Is this surprising? Not really, I think. We don’t know that much about the brain or the mind. It strikes me that a lot of research consists of looking for interesting phenomena rather than testing coherent hypotheses. When you know nothing, it’s not clear what to count or how to count it. The problem is that the powerful methods of statistics encourages us to think that we know something when in fact we don’t. John Maynard Smith, I think, said that statistics is a tool that allows one to do 20 experiments and get one published in Nature (think p>.05). Fraud is not the problem, and I suspect that it never has been. The problems lie in the accepted methods, which, unless used very carefully and intelligently, can muddy the empirical waters substantially. What recent events indicate (at least to me) is that if you are interested in good data, then it’s the accepted methods that need careful scrutiny. Indeed, if replicability is what we want (and isn’t that the gold standard for data?), maybe we should all imitate Hauser for he seems to know how to get results that others can get as well.

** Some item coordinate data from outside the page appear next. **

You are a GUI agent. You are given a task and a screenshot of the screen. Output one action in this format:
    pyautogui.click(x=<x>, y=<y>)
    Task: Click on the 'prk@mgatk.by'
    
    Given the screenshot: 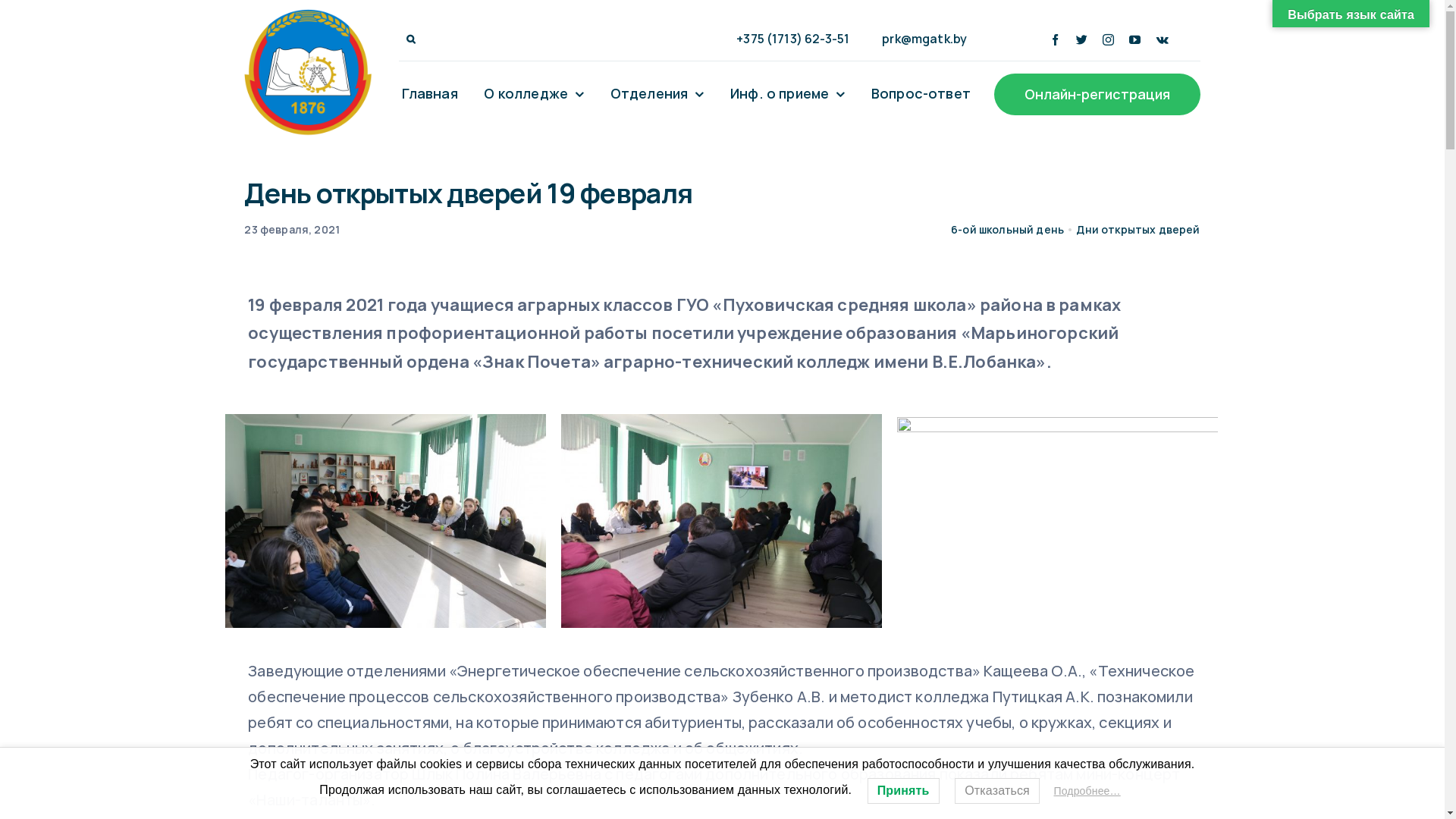 What is the action you would take?
    pyautogui.click(x=917, y=38)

I will end on a positive note: we linguists are pretty lucky. Our data is easily accessed and very reliable (as Sprouse and Almeida have made abundantly clear). We are also lucky in that we have managed to construct non-trivial theories with reasonable empirical reach. This acts to focus research and, just as importantly, makes it possible to identify “funny looking” data so that it can be subjected to careful test. Theories guard against gullibility. So, despite the fact that we don’t in general gather our data as “carefully” as neuroscientists and psychologists and economists gather theirs, we don’t need to. It’s harder to “cheat,” statistically or otherwise, because we have some decent theory and because the data is ubiquitous, easy to access and surprisingly robust. This need not always be so. In the future, we may need to devise fancy experiments to get data relevant to our theories. But to date, informal methods have proven sufficient. Strange that some see this as a problem, given the myriad ways there are to obscure the facts when one is being ultra careful.